On Wednesday Sanders unveiled the plan, which would extend the federal Medicare program to everyone, alongside 16 Democratic senators who are co-sponsoring the bill.
Introducing the bill, Sanders argued that healthcare should be a “right” for everyone and that the U.S. inability to guarantee healthcare to all people is a “disgrace.”
Single-payer healthcare systems involve sharp increases in taxes, something Sanders himself admitted in introducing the bill, and would put the population’s healthcare in the hands of the government.
Single-payer systems are also widely criticized for increasing wait times.
“Wait times can, and do, have serious consequences such as increased pain, suffering, and mental anguish. In certain instances, they can also result in poorer medical outcomes—transforming potentially reversible illnesses or injuries into chronic, irreversible conditions, or even permanent disabilities,” the Fraser Institute said.
Trump gave assurances he would protect the United States from adopting Sanders’s plan.
“Don’t worry, I will veto because I love our country & its people,” said Trump in the Sept. 14 tweet.
The President also called out Republicans for not having been able to deliver on a 7-year-long campaign promise to repeal and replace the Affordable Care Act (ACA), also known as Obamacare.

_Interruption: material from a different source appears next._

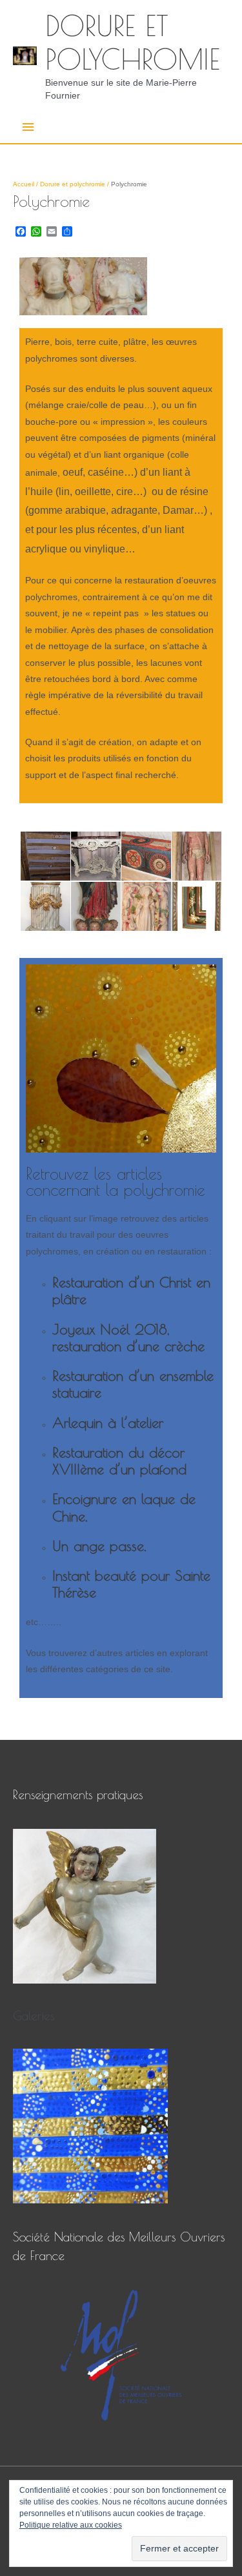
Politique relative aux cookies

“It was a very unpleasant surprise. Now we have people talking about single-payer. So Republicans have to stick together better. We had the votes. John McCain changed his mind, pure and simple,” President Trump said aboard Air Force One while traveling back to Washington, DC after visiting Hurricane Irma-struck Florida.
New Republican Efforts
On the same day that Sanders introduced his single-payer healthcare plan, Senator Lindsey Graham (R-S.C.) said he was not ready to give up the long-held Republican goal of repealing Obamacare.“The idea that the Republican party has done its best to repeal and replace Obamacare is a joke,” said Graham, who was joined by fellow Republican Bill Cassidy (R-LA) in the effort.

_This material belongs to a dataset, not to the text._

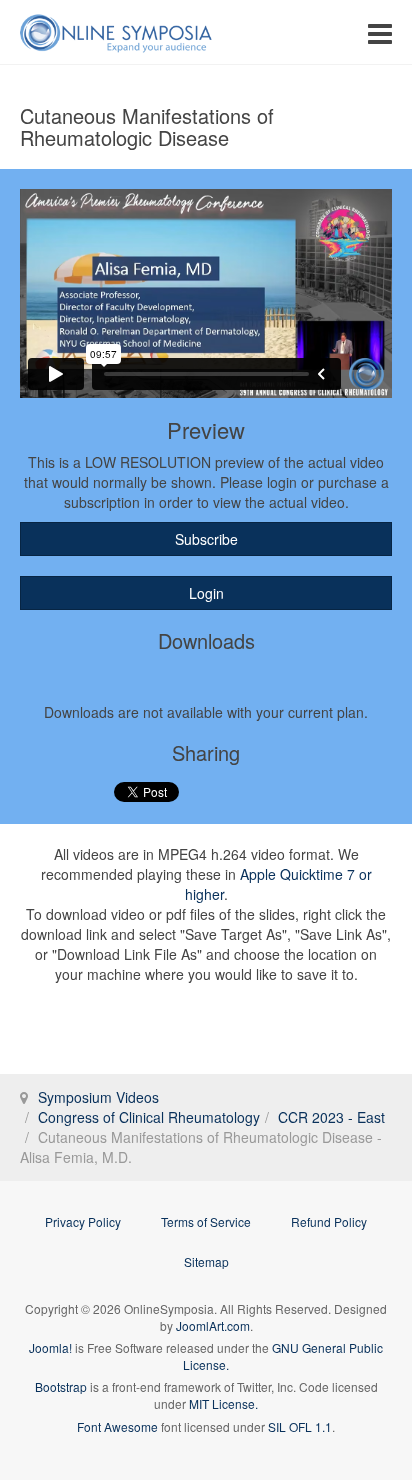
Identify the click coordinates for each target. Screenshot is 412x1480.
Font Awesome (117, 1426)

The Republican senators said they were offering a “last chance” to repeal Obamacare, before a parliamentary procedure allowing them to pass it with a simple majority, instead of a three-fifths majority like most Senate legislation, expires at the end of September.
They proposed replacing the law with a program that would give states money in the form of block grants to run their own healthcare programs.
“I applaud the Senate for continuing to work toward a solution to relieve the disastrous Obamacare burden on the American people,” said President Trump in a statement on Wednesday.
“As I have continued to say, inaction is not an option.”